→ SOURCE
.....

NCLB Rantings

A great injustice to our schools is found in the NCLB act and the
pressure it puts on the schools to improve based solely on a once a year score
and a few other data points. Yes, there is some validity to the scores, yet
these are not authentic assessments tied directly to the curriculum, for that
student and for the content, which he or she has learned that year. The act
does not account for students who have learning gaps. Scores for calculations
are used to devalue teachers efforts in the classroom because students don’t
reach proficiency. The act narrows the number of students to a few compared to
the whole in how achievement is calculated. Therefore, it does not look at the
programs at the school in a comprehensive manner. In fact, I recommend the
accreditation process, conducted by regional associations, be the main way that
schools earn an evaluative score. The accreditation process is thorough
and all-inclusive of much data, it is a collaborative self-observation and followed with a visitor observations.

When it comes to teacher evaluation, there is no measure of the
hours and hours of classroom work where teachers spend time in
remediation with students on a daily basis. Many of these students are far
behind in the curriculum and yet a teacher must work the miracles to bring them
up to proficiency in the short year or less this teacher has with them.
Additionally, administrators tie teacher evaluations to a one-time proficiency
score.

.....

→ DATASET EXCERPT
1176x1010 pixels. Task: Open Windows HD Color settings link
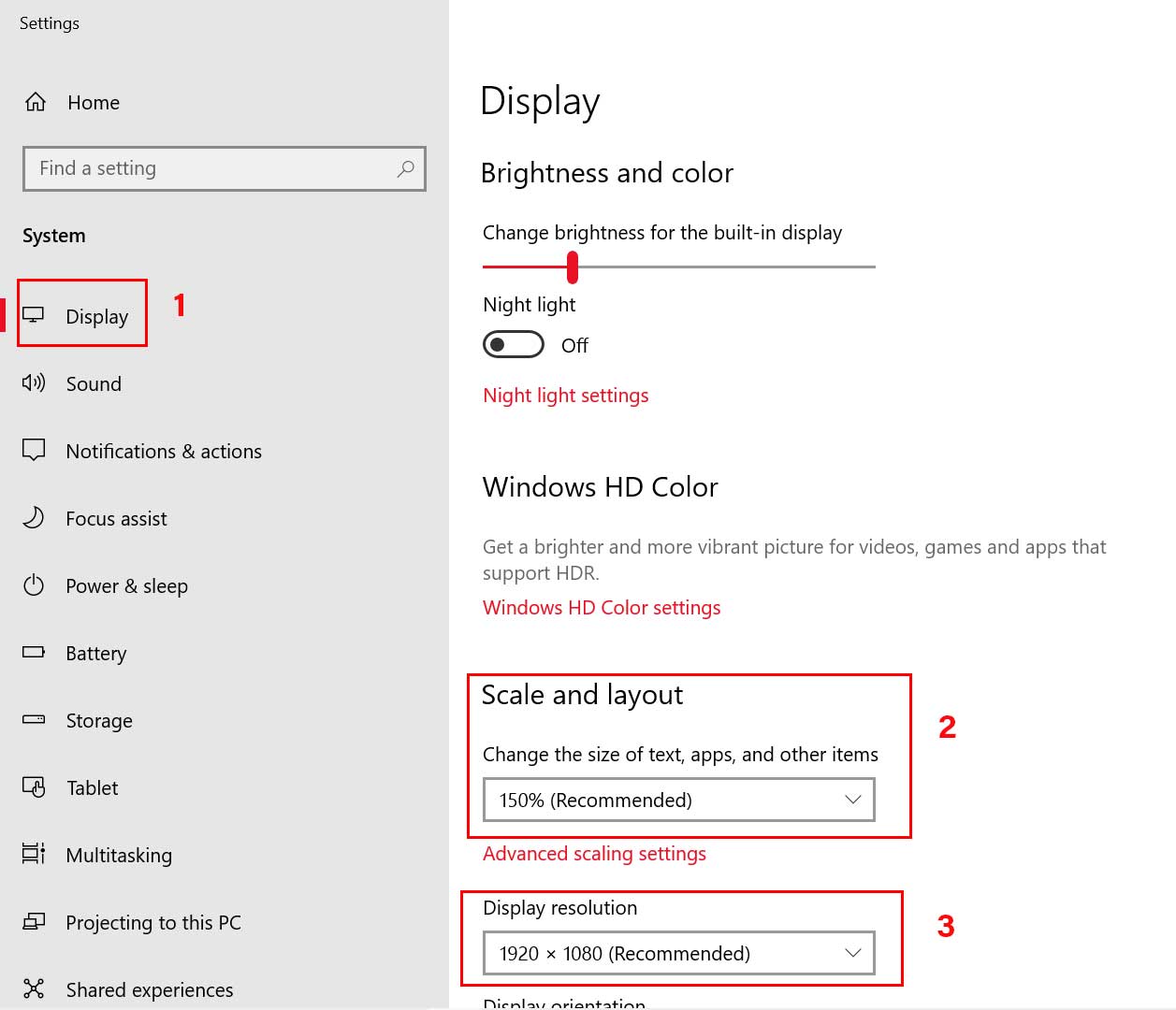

.....

→ DIRECTIONS FOR THIS TASK
Decide whether each statement below agrees with the NCLB commentary above, answering yes or no for each and quoting the commentary's deciding words exactly. 1. The author proposes that accreditation by regional associations be the main way schools earn an evaluative score. 2. The commentary says the NCLB act accounts for students who have learning gaps. 3. According to the commentary, administrators tie teacher evaluations to several proficiency scores spread across the year.

→ OUTPUT BELOW
1. Yes: "I recommend the accreditation process, conducted by regional associations, be the main way that schools earn an evaluative score."
2. No: "The act does not account for students who have learning gaps."
3. No: "administrators tie teacher evaluations to a one-time proficiency score."